• _WHAT IS NEEDED_:
Retype these records line for line, leaving everything unchanged.

** START THE INPUT **

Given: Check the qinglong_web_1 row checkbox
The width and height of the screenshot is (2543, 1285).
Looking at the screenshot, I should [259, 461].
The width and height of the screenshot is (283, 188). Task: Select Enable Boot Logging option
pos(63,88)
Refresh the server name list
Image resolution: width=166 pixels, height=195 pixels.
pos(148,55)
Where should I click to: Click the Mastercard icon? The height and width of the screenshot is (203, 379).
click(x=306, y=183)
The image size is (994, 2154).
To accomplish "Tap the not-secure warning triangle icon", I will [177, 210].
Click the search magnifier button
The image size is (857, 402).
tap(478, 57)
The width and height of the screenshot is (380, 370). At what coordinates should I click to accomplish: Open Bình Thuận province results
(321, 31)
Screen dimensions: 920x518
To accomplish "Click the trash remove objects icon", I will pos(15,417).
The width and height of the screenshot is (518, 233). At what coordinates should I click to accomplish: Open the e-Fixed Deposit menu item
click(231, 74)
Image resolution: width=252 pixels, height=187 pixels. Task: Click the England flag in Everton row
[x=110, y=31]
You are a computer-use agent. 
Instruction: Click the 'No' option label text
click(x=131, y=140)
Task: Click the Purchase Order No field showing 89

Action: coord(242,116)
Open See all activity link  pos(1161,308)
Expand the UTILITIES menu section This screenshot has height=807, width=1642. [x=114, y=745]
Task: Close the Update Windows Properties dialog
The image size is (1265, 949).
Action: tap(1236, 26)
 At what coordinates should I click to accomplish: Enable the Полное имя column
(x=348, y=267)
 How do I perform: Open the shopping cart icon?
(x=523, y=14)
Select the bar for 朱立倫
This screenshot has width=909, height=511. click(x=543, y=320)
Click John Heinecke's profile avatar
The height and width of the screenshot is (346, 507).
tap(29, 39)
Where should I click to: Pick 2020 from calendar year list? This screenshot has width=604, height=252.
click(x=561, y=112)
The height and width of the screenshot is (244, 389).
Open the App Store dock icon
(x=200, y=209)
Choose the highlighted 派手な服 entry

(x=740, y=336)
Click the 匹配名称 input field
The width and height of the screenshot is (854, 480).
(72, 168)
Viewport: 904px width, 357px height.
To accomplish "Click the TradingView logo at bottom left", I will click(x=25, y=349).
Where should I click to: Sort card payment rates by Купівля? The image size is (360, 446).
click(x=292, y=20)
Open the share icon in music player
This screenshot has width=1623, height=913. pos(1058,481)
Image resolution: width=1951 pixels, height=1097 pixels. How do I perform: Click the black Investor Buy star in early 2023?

** END THE INPUT **

• _ANSWER TO THIS TASK_:
Given: Check the qinglong_web_1 row checkbox
The width and height of the screenshot is (2543, 1285).
Looking at the screenshot, I should [259, 461].
The width and height of the screenshot is (283, 188). Task: Select Enable Boot Logging option
pos(63,88)
Refresh the server name list
Image resolution: width=166 pixels, height=195 pixels.
pos(148,55)
Where should I click to: Click the Mastercard icon? The height and width of the screenshot is (203, 379).
click(x=306, y=183)
The image size is (994, 2154).
To accomplish "Tap the not-secure warning triangle icon", I will [177, 210].
Click the search magnifier button
The image size is (857, 402).
tap(478, 57)
The width and height of the screenshot is (380, 370). At what coordinates should I click to accomplish: Open Bình Thuận province results
(321, 31)
Screen dimensions: 920x518
To accomplish "Click the trash remove objects icon", I will pos(15,417).
The width and height of the screenshot is (518, 233). At what coordinates should I click to accomplish: Open the e-Fixed Deposit menu item
click(231, 74)
Image resolution: width=252 pixels, height=187 pixels. Task: Click the England flag in Everton row
[x=110, y=31]
You are a computer-use agent. 
Instruction: Click the 'No' option label text
click(x=131, y=140)
Task: Click the Purchase Order No field showing 89

Action: coord(242,116)
Open See all activity link  pos(1161,308)
Expand the UTILITIES menu section This screenshot has height=807, width=1642. [x=114, y=745]
Task: Close the Update Windows Properties dialog
The image size is (1265, 949).
Action: tap(1236, 26)
 At what coordinates should I click to accomplish: Enable the Полное имя column
(x=348, y=267)
 How do I perform: Open the shopping cart icon?
(x=523, y=14)
Select the bar for 朱立倫
This screenshot has width=909, height=511. click(x=543, y=320)
Click John Heinecke's profile avatar
The height and width of the screenshot is (346, 507).
tap(29, 39)
Where should I click to: Pick 2020 from calendar year list? This screenshot has width=604, height=252.
click(x=561, y=112)
The height and width of the screenshot is (244, 389).
Open the App Store dock icon
(x=200, y=209)
Choose the highlighted 派手な服 entry

(x=740, y=336)
Click the 匹配名称 input field
The width and height of the screenshot is (854, 480).
(72, 168)
Viewport: 904px width, 357px height.
To accomplish "Click the TradingView logo at bottom left", I will click(x=25, y=349).
Where should I click to: Sort card payment rates by Купівля? The image size is (360, 446).
click(x=292, y=20)
Open the share icon in music player
This screenshot has width=1623, height=913. pos(1058,481)
Image resolution: width=1951 pixels, height=1097 pixels. How do I perform: Click the black Investor Buy star in early 2023?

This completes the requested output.